── Available data ──

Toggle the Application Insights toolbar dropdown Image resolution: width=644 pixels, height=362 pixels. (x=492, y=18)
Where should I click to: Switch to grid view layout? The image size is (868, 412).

───
── Available data ──

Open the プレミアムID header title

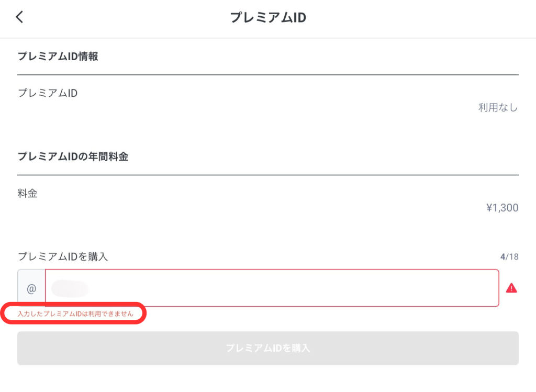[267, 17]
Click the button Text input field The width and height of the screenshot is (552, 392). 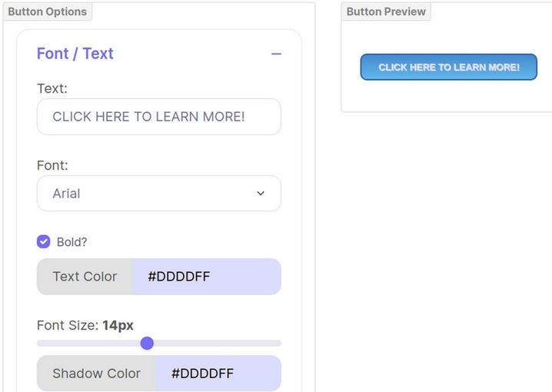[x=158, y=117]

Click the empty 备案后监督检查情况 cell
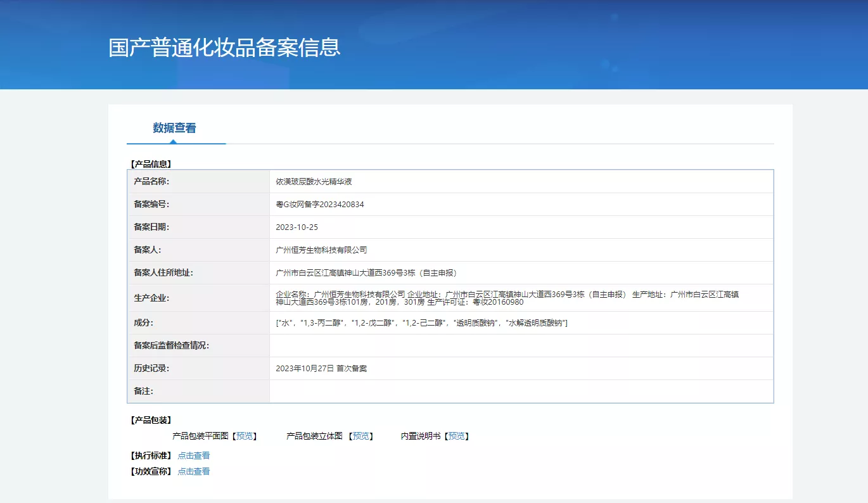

───

**Description of the task**
Return exactly, and only, the lines above starting at the line that contains "Toggle the Application" and ending at the line that contains "Where should I".

**Answer for this exercise**
Toggle the Application Insights toolbar dropdown Image resolution: width=644 pixels, height=362 pixels. (x=492, y=18)
Where should I click to: Switch to grid view layout? The image size is (868, 412).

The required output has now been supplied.